For years Lucian Freud (see: Madness) maintained a conspicuous privacy, fueling the rumors about women and gambling and models, which in the end really had little or nothing to do with his work. But he always understood the uses of mystery for aiding his reputation.
We have an insatiable appetite for life’s mysteries, be they cagey celebrities or medical marvels. Mystery is a hook draws us in and keeps us there, rapt, breathless, irrational. The girl you’ve never met but sits across from you every day on the train is far more interesting the girl you chat with every day in geometry class, who in turn is far more interesting than your sister.
In Philadelphia, the Mutter Museum has been engaging viewers for nearly 200 years.
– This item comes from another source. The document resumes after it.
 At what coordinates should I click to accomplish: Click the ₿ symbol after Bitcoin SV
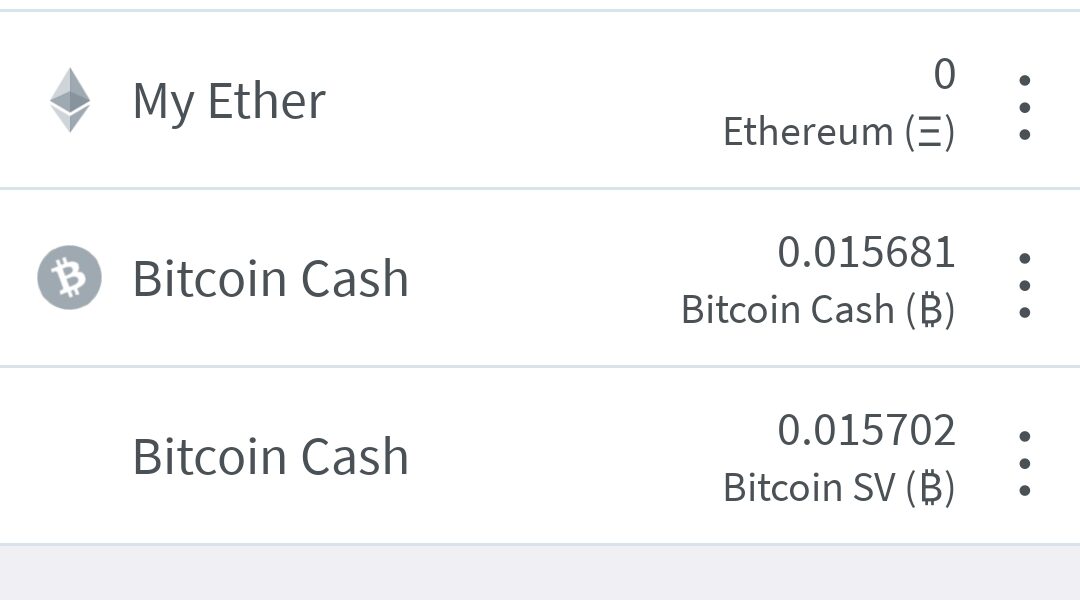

What makes its allure endure? A 19th century collection of medical specimens that’s more carnival novelty than academic science, the Mutter takes the how’d-they-do-that factor to a whole new level.
There you will find a man’s colon grown to 5 times its normal size; the deformed skeleton of a woman who’d worn her corset too tightly; a plaster cast of America’s first Siamese twins; and the bladder stones of Chief Justice John Marshall. The exhibit pictured here is a laryngologist’s collection of objects removed from the throats of gagging patients. It turns out a lot of people accidentally swallow safety pins.
Humanity remains unfathomable. And it’s those delicious mysteries that keep us coming back for more.